- Required action -
Bring together copies of the lines in the data below that contain the word "computer".
____
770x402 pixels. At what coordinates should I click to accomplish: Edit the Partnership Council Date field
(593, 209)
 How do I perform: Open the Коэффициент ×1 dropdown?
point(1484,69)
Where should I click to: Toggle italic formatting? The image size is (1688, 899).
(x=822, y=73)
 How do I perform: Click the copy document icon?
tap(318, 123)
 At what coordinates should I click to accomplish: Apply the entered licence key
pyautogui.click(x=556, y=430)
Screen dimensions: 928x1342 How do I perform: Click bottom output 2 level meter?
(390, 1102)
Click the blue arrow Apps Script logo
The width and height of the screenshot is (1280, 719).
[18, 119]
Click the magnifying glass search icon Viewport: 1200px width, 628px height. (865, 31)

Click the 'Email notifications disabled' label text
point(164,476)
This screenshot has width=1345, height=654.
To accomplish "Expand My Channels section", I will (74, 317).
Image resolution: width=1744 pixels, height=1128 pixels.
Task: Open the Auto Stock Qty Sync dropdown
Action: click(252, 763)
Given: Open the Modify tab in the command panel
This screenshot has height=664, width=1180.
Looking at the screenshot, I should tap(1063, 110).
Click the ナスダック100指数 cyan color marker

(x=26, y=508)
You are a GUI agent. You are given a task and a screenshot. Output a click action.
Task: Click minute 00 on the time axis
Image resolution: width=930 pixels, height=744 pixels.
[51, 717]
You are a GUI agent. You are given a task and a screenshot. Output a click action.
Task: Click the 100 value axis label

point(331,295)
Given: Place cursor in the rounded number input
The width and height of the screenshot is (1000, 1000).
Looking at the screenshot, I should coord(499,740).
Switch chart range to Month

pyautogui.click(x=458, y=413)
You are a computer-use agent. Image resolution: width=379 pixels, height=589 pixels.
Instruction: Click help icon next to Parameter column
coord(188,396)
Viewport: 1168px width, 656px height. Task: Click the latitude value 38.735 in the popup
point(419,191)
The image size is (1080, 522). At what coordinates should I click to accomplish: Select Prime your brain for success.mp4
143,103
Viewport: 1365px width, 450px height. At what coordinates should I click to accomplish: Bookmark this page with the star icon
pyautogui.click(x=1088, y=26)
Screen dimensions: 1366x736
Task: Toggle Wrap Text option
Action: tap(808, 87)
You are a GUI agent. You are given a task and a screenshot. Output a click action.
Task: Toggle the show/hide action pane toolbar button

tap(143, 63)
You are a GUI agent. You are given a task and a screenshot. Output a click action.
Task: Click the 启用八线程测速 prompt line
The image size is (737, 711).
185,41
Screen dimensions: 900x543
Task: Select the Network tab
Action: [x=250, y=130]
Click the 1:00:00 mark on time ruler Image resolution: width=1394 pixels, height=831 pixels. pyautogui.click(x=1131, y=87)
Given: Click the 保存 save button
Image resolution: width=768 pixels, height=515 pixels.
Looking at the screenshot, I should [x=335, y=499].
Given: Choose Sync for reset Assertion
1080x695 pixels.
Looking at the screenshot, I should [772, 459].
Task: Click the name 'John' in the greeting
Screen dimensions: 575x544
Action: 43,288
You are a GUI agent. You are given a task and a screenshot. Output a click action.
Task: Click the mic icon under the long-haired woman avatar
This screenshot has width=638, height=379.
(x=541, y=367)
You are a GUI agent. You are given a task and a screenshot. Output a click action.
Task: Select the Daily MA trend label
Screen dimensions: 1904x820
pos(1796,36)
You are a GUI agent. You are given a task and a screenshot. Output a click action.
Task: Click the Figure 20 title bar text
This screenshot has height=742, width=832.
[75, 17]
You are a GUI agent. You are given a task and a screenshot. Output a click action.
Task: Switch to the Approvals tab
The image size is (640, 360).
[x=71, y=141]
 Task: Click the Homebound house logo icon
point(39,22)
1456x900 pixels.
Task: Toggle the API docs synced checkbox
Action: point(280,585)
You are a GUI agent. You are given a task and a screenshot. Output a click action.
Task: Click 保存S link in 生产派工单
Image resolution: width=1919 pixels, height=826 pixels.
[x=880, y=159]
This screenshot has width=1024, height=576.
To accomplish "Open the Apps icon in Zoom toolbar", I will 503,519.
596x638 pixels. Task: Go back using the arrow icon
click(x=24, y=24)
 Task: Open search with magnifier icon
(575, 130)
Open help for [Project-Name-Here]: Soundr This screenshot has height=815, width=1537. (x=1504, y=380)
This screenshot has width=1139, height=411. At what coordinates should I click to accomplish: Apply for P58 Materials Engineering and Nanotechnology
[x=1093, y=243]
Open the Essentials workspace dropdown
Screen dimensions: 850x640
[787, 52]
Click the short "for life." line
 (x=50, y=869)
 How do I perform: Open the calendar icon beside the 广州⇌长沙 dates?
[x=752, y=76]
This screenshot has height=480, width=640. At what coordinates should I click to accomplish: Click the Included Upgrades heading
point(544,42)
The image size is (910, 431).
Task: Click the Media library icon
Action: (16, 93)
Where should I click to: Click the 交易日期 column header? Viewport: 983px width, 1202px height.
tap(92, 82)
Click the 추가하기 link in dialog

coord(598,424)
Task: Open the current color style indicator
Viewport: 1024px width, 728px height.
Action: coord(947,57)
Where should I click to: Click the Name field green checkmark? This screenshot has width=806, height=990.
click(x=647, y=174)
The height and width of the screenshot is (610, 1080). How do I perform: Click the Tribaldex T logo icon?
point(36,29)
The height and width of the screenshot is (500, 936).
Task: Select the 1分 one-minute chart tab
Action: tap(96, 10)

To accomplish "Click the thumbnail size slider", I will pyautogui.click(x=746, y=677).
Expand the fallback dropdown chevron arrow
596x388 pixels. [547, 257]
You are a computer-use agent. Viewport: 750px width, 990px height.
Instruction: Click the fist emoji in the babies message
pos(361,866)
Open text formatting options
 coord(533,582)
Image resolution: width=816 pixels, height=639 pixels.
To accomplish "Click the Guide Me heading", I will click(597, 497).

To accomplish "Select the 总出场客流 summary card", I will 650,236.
____
- Result for this task -
You are a computer-use agent. Image resolution: width=379 pixels, height=589 pixels.
You are a computer-use agent. Viewport: 750px width, 990px height.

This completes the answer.